## Description of the task:
Please transcribe only the lines that run from the line bearing "The height and" to the end of the entries, keeping both end lines. Skip the pictures.

## Extracted records:
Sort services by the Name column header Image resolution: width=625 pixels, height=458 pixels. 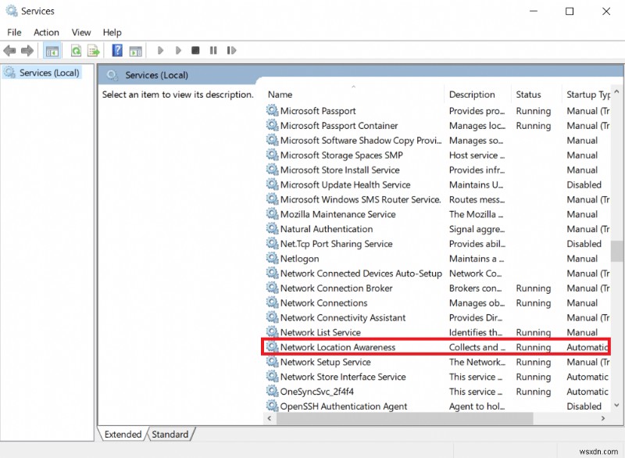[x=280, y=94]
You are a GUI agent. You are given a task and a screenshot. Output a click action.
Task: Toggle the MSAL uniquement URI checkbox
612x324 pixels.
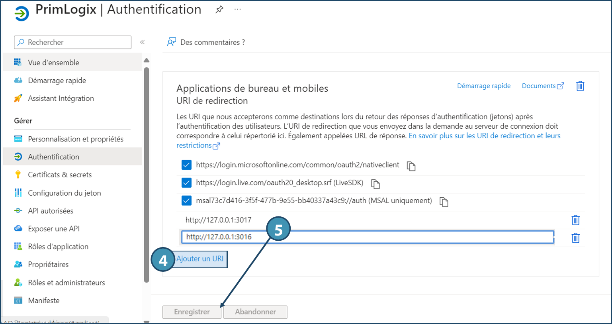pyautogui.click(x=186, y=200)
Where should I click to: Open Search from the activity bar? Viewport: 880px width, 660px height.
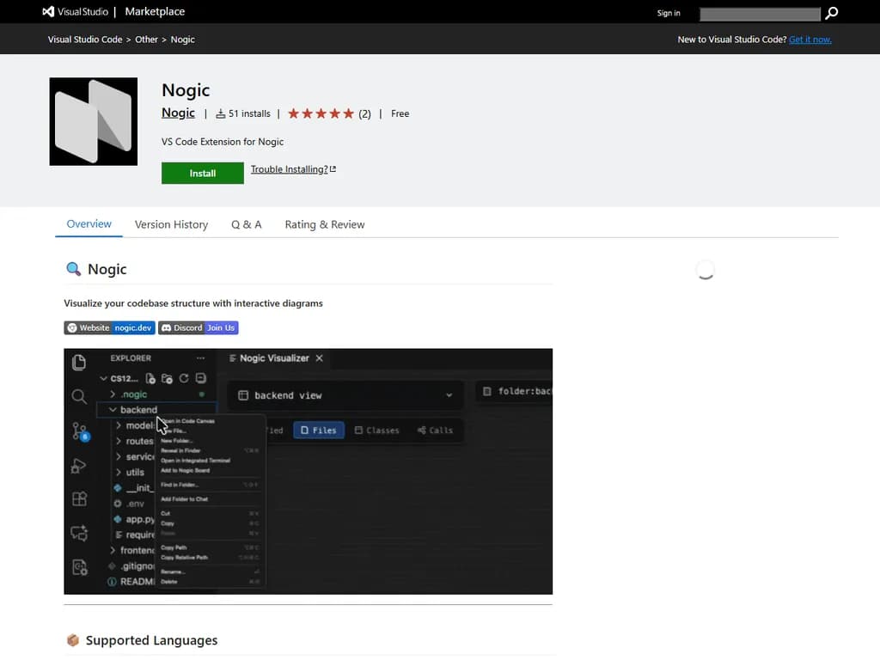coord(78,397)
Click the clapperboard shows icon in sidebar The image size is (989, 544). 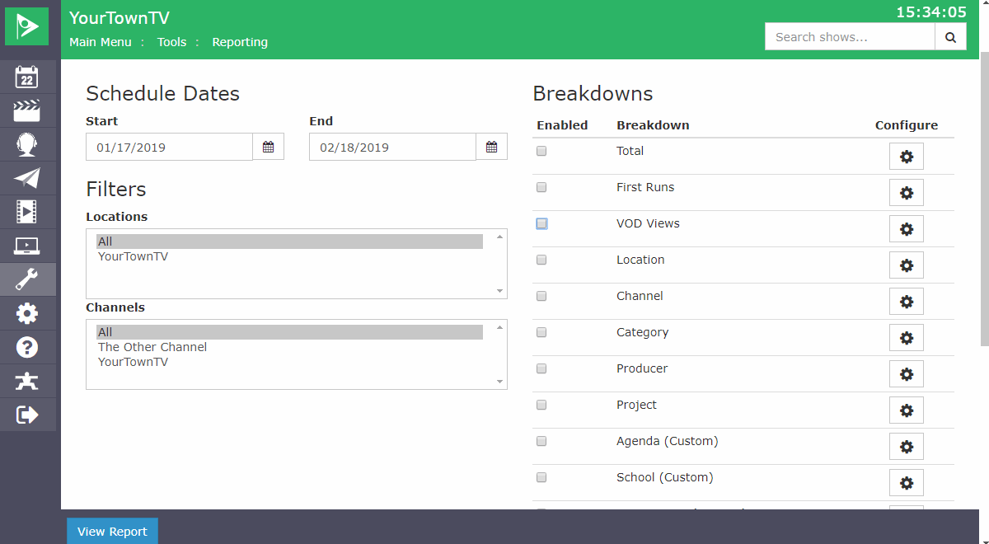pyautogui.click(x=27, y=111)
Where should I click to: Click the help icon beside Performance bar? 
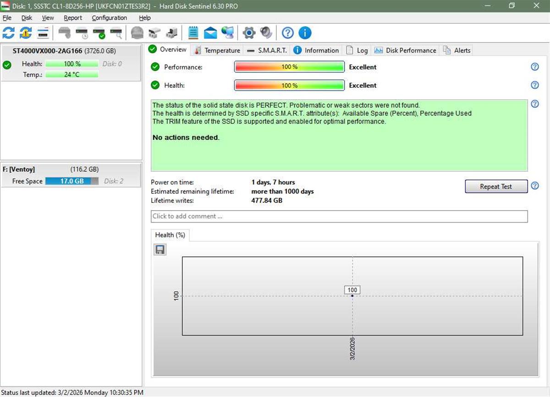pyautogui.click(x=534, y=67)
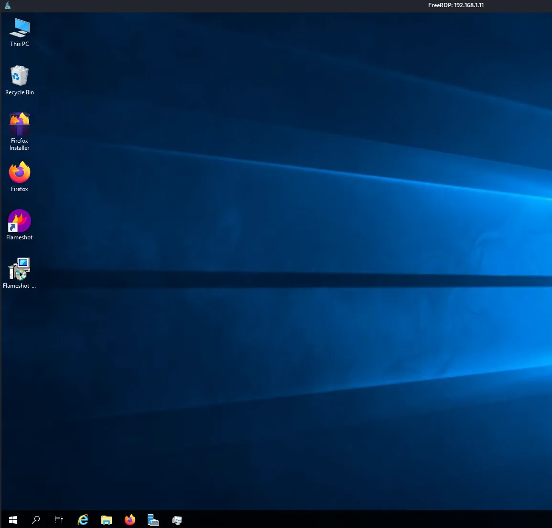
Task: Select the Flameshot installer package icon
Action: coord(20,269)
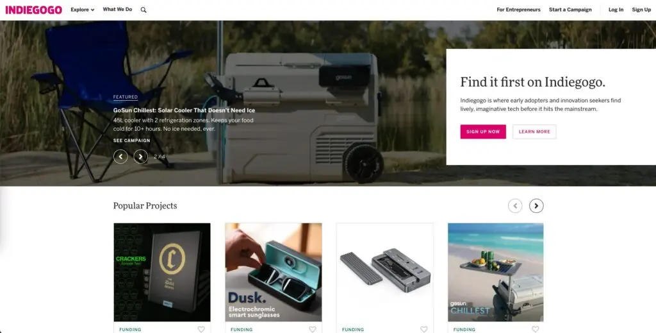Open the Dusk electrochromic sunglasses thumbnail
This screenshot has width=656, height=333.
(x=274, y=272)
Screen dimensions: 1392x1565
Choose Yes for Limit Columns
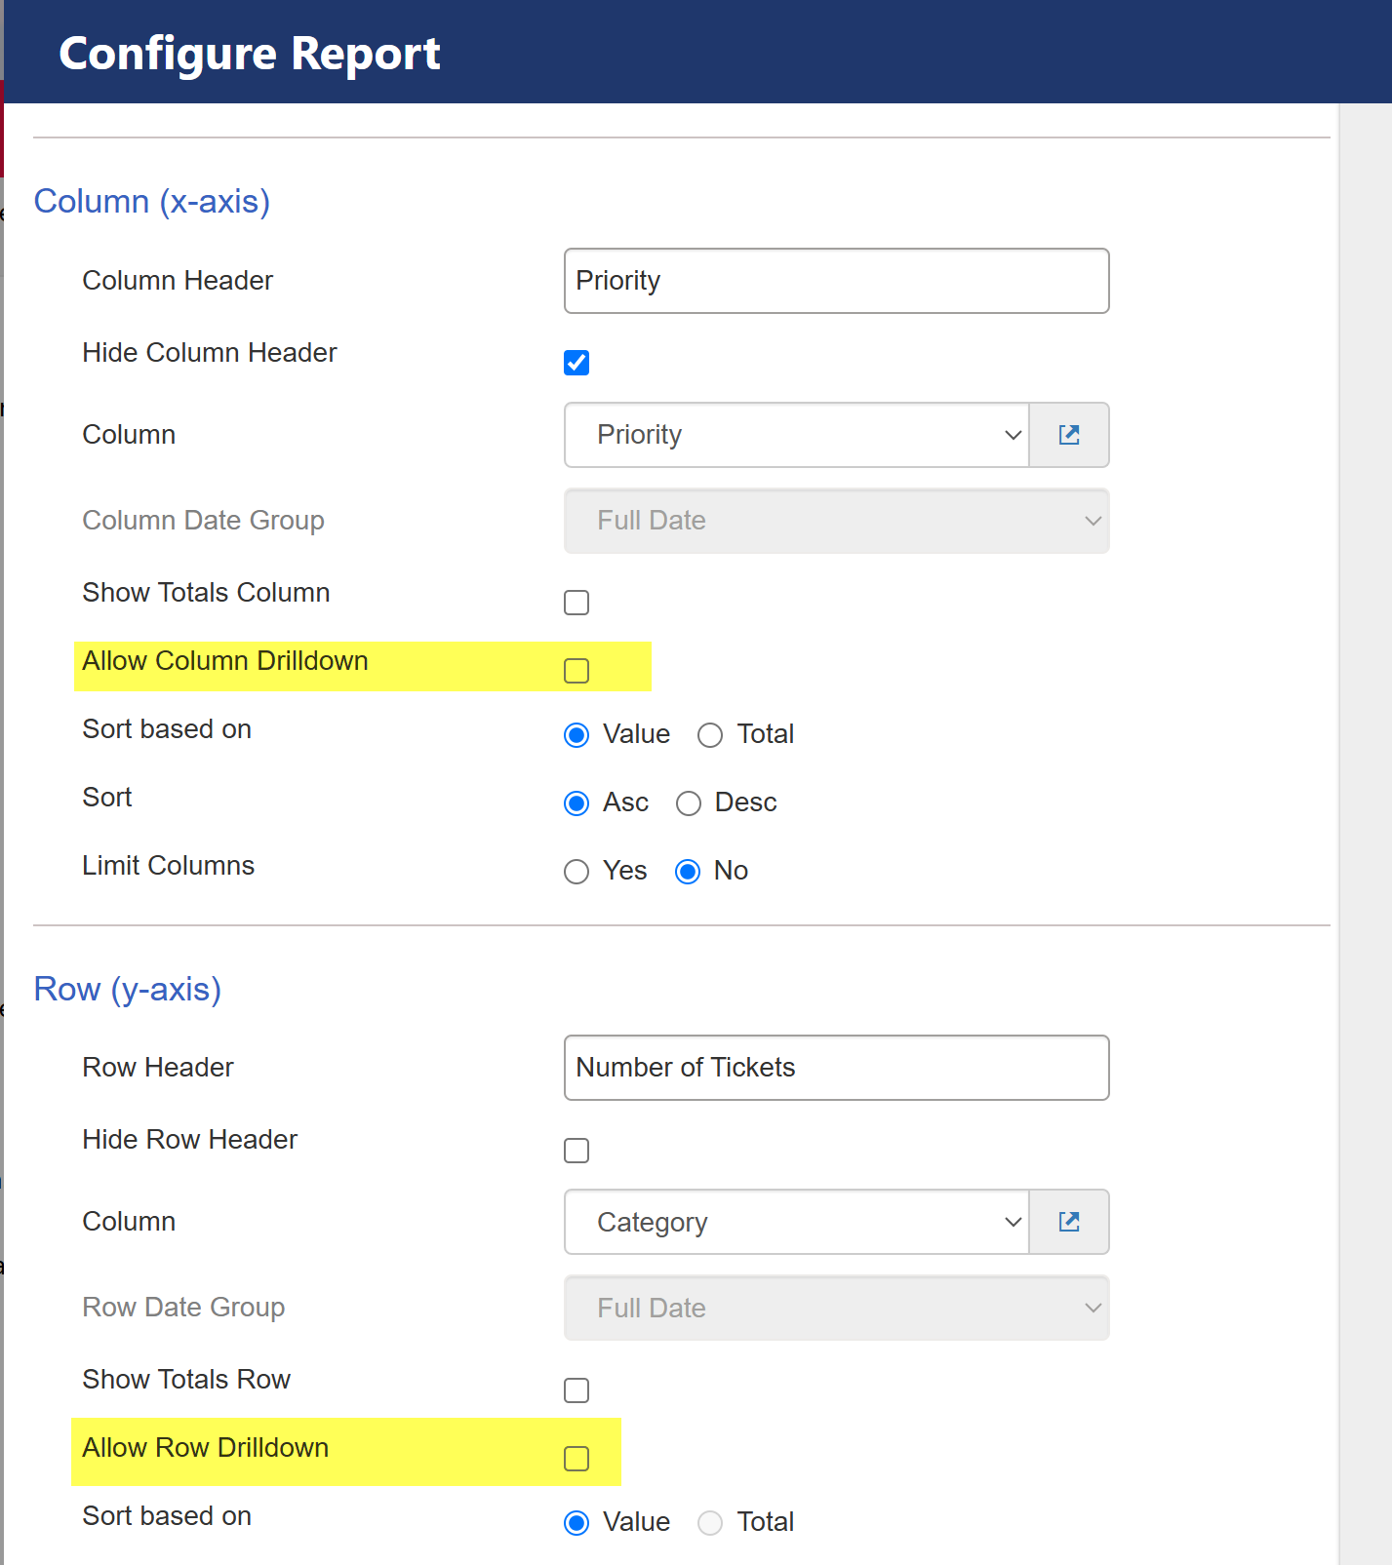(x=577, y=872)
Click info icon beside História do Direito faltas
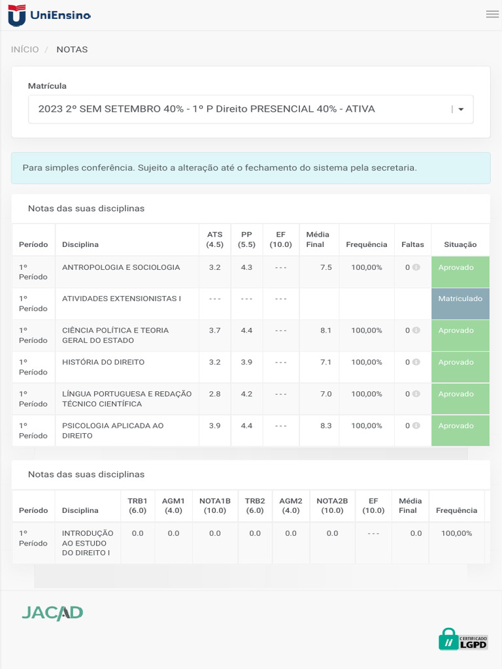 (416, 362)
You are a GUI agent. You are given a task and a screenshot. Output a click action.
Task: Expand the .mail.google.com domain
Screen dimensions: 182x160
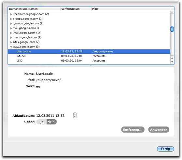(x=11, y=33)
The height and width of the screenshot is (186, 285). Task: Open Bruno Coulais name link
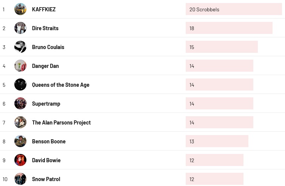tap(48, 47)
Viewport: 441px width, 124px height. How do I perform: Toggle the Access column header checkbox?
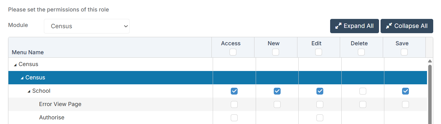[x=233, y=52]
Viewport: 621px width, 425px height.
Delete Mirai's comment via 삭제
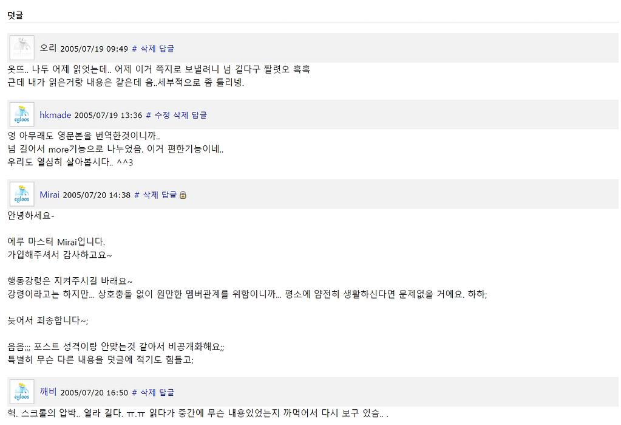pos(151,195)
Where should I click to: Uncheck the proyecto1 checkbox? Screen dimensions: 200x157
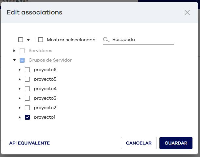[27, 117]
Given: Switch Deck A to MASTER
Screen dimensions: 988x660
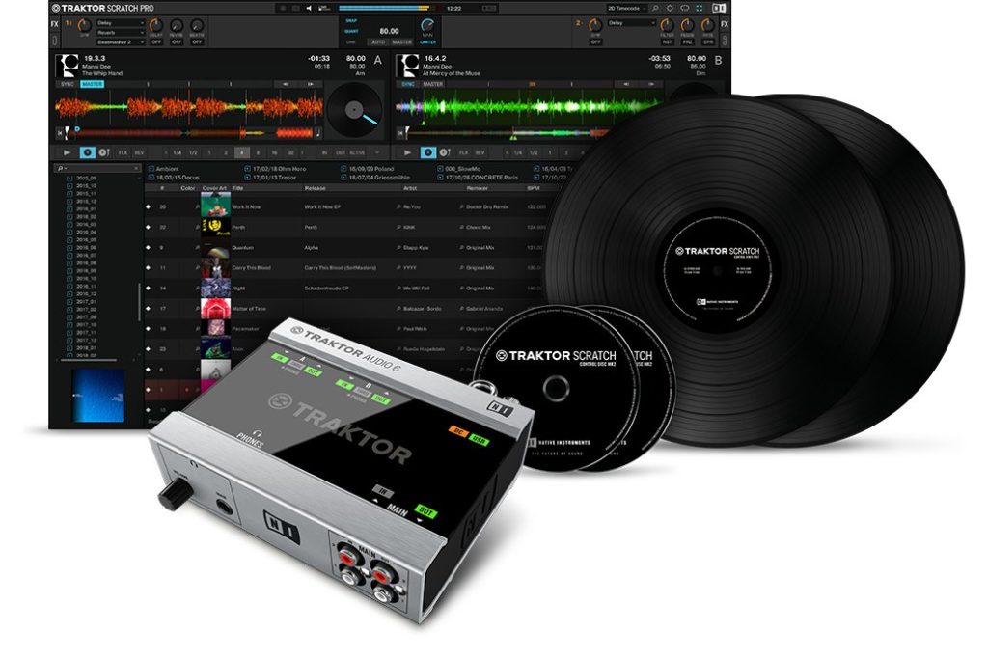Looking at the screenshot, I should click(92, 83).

## Task response:
The height and width of the screenshot is (186, 285). Task: Open Bruno Coulais name link
tap(48, 47)
Viewport: 441px width, 124px height. How do I perform: Toggle the Access column header checkbox?
[x=233, y=52]
Viewport: 621px width, 425px height.
Delete Mirai's comment via 삭제
pos(151,195)
Where should I click to: Uncheck the proyecto1 checkbox? Screen dimensions: 200x157
[27, 117]
Given: Switch Deck A to MASTER
Screen dimensions: 988x660
Looking at the screenshot, I should click(92, 83).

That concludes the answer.